**Problem description**
Rewrite the records from the very beginning through the line that contains "coord(596,227)", with "process map" replaced by "workflow diagram" and nothing else changed. Please leave the pictures out of your answer.

**Recorded data**

=-=-=

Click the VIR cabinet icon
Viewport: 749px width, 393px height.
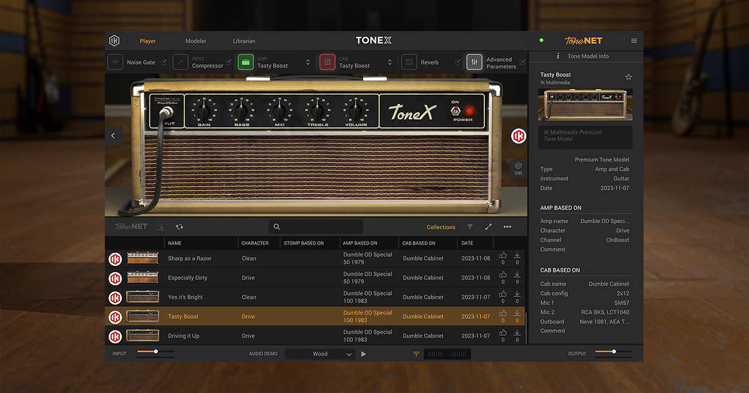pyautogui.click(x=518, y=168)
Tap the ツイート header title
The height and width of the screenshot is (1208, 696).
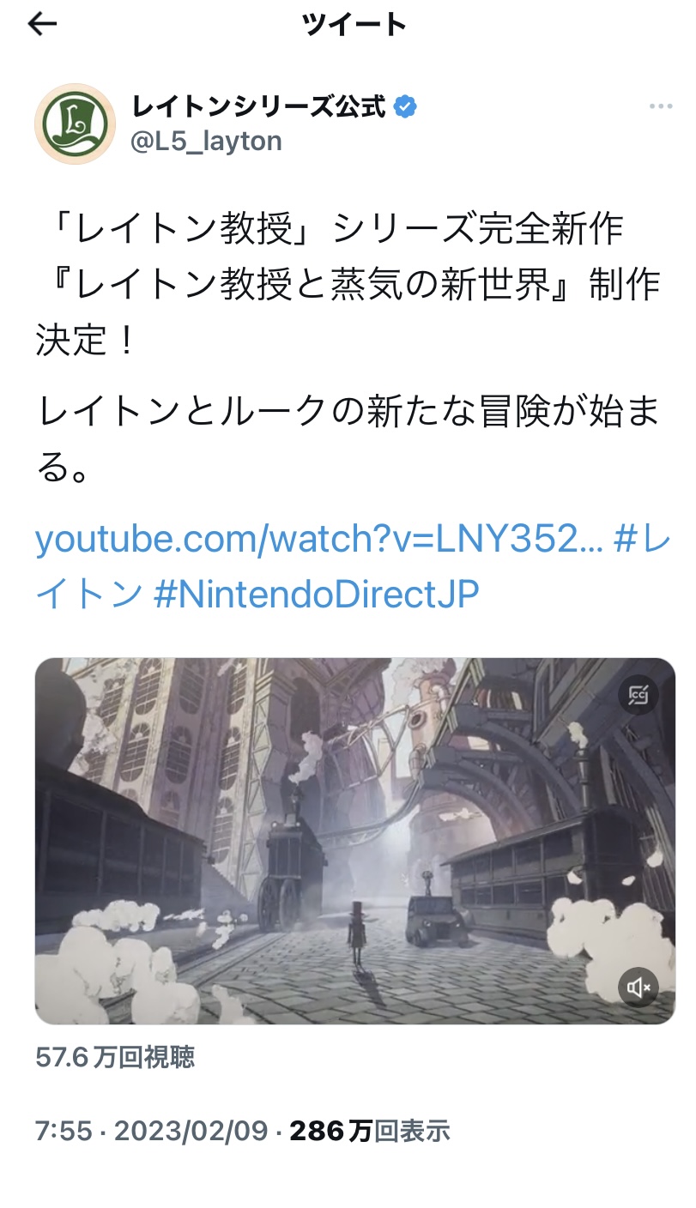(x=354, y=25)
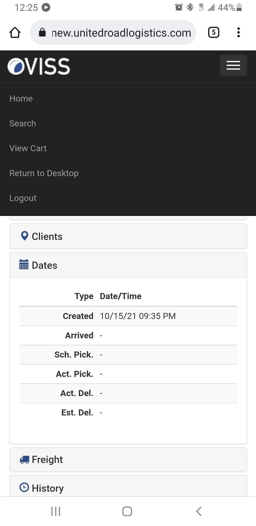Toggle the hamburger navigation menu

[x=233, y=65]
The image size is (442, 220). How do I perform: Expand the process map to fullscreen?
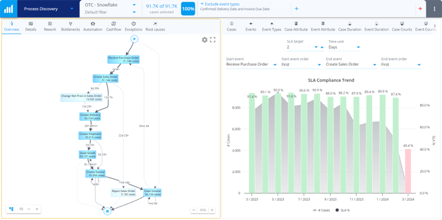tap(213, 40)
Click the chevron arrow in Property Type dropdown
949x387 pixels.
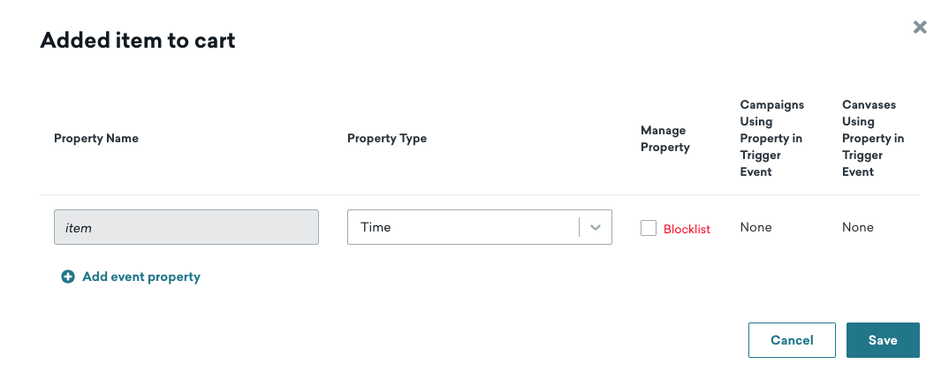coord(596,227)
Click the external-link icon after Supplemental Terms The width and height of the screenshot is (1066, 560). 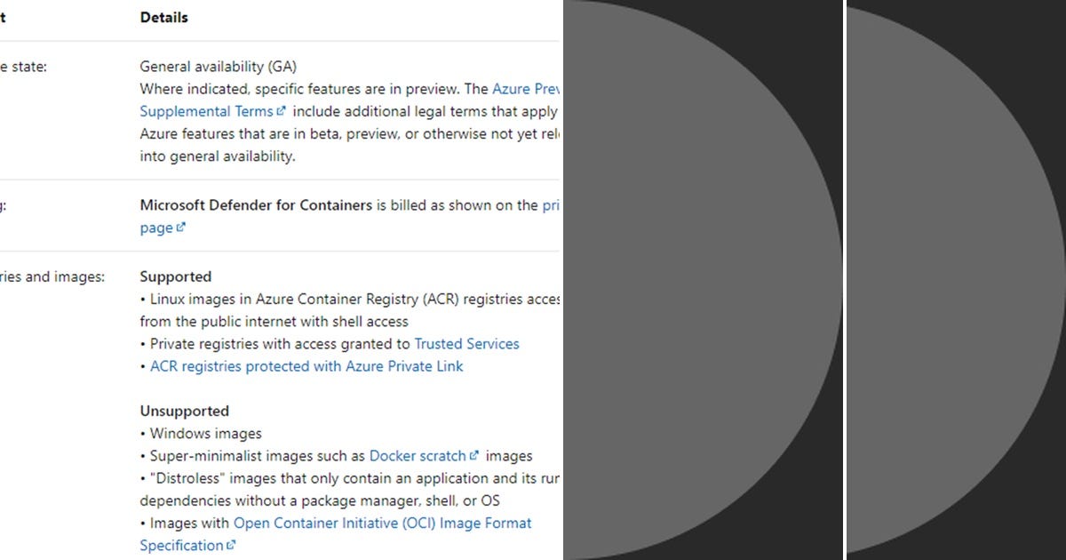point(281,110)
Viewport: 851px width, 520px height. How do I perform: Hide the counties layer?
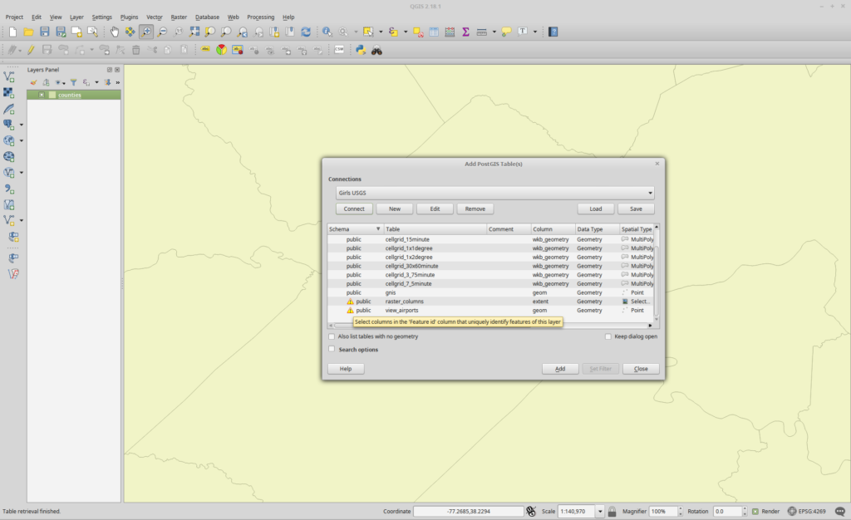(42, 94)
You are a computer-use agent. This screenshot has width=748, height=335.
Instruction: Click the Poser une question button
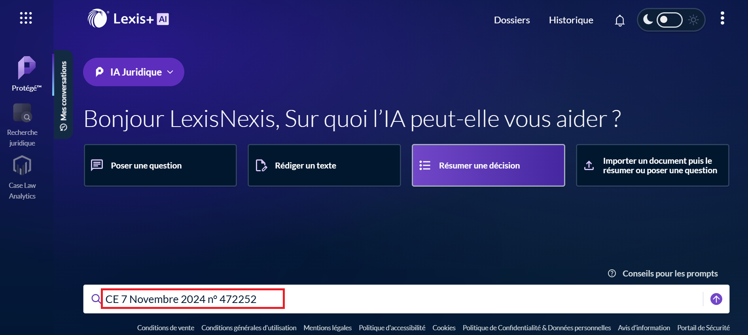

=-=-=

**Solved problem**
Click the VIR cabinet icon
Viewport: 749px width, 393px height.
pyautogui.click(x=518, y=168)
Tap the ツイート header title
The height and width of the screenshot is (1208, 696).
(x=354, y=25)
Toggle the hamburger navigation menu

[x=233, y=65]
The image size is (442, 220). How do I perform: Expand the workflow diagram to fullscreen?
tap(213, 40)
Click the chevron arrow in Property Type dropdown
949x387 pixels.
coord(596,227)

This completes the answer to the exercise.